I know, rationally, there will be people reading my “65 kilos” and think that is absurdly light. But I’m rarely a rational being when it comes to body image.

And it’s worse for guys too. I’ve dated three bike racers, all of whom have been borderline  anorexic. It’s no laughing matter. My friend James described to me the ideal male cyclist look is basically, “you look sick, if someone asks you if you’re feeling alright, you look sickly and gaunt, you’re over the moon […] no man in his right mind would want to look this way, and yet, that’s the ideal”. We even have a term for this body-weight-image obsession: “cyclerexic”.

I love cycling. It is my sport. But I just need to be honest about how it sometimes makes me (and many, many others) feel about our bodies. Cycling culture makes anorexic tendencies totally acceptable. You’re allowed to skip dinner, go to bed hungry, because it’s a good way to shed the pounds. We eat “rabbit food” diets for months at a time, living on salads, chicken breasts, steamed veg. And yet, we’ve got such warped relationships with food we’ll also chase down cake and chocolate like it’s the last food on earth. My body is a constant battlefield of frustration. When I ride, my body is an enemy, just as much as it is what makes me fast.

I have a terrible relationship with food.
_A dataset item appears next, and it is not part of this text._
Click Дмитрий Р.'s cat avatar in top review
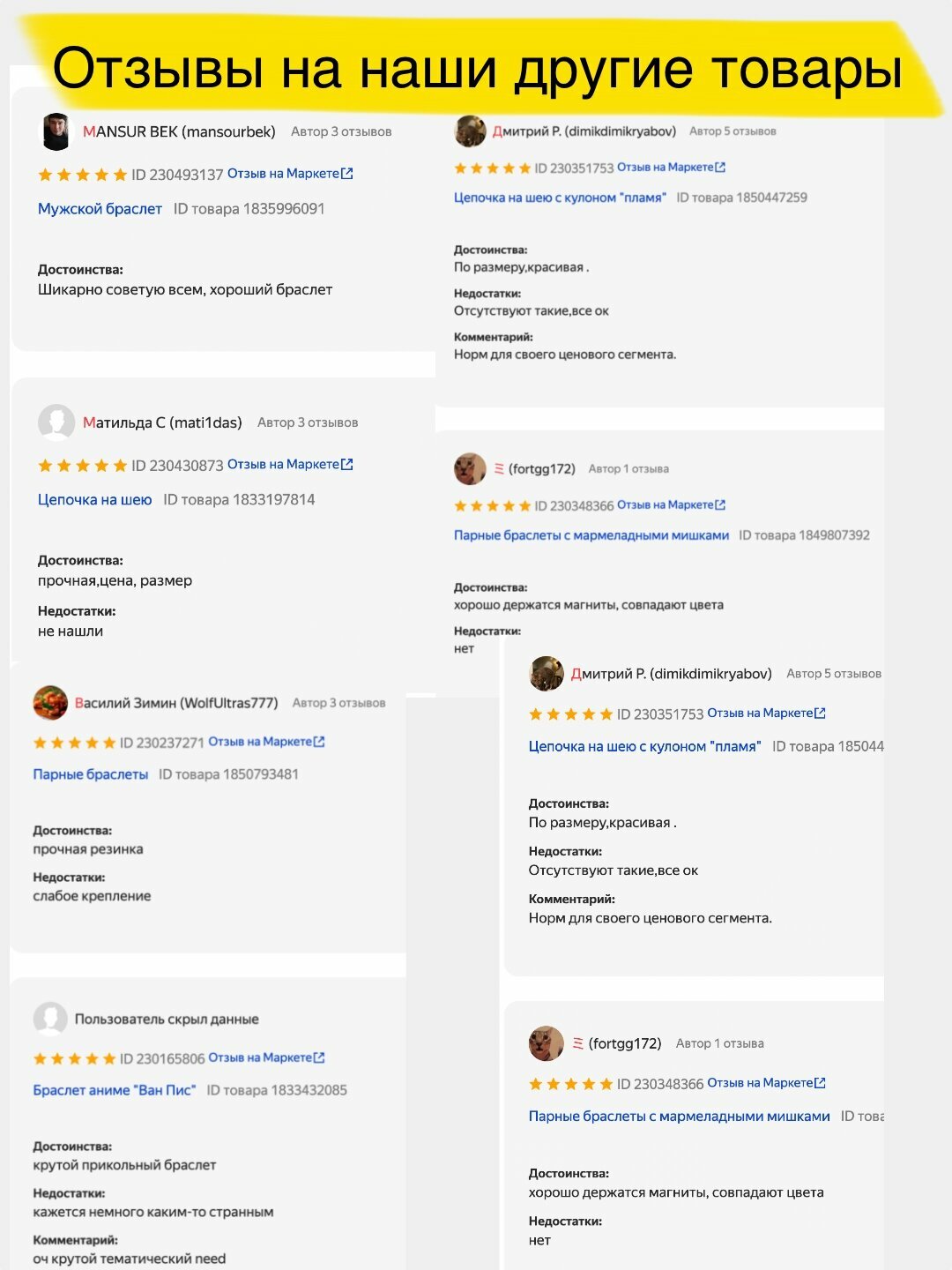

It’s no wonder so many ex-pros pile on the weight, going from svelte whippets to lumbering balls of chub within a decade of retiring.

When I look at myself in the mirror, I rarely like what I see. But I know I’m not alone, so this body-loathing is acceptable. We all do it. We all encourage it. This is truly fucked up.

I’m not supposed to say stuff like this. I’m supposed to say that cycling is brilliant. That we should all do it. That’s why I get the kit I’m given. And yes, cycling does actually promote healthy lifestyles, and most people who get into it never encounter this extreme body-loathing. But it’s hard to ignore the way we talk and feel about our bodies. I know that I may never look in the mirror and see something I like. Actually, the last time that happened, I’d come off an 8-day stage race followed by a week of extreme stomach flu. I thought I looked brilliant then. I was gaunt, sickly, and rail thin. I hadn’t eating a proper meal in over a week on a stage-race metabolism. My bike-racer boyfriend said it suited me.

Of course, this sort of body-image issue is rife across most endurance sports. Distance runners have it pretty bad, too, but I know cycling.

I’d love to say I’m going to stop getting on the scales every morning. Or that I’m going to stop worrying about my body and suddenly become transformed into this body-confident goddess full of self-love. I’m not. I’m probably going to continue beating myself up about every dinner out, every sugar craving, every mid-morning snack. But at this rate, I’m also going to keep getting faster and stronger and my leg muscles will keep getting harder. I’ll just deal with it, and probably keep wishing I was 10 kilos lighter and continue to say how much I hate my thighs. The sad thing is, I love them. I do. I love my thighs. I wish more people loved my thighs as much as I love my thighs, just so I could tell them I love my thighs, and give them permission to love their thighs, calves, arms, butts, ankles too.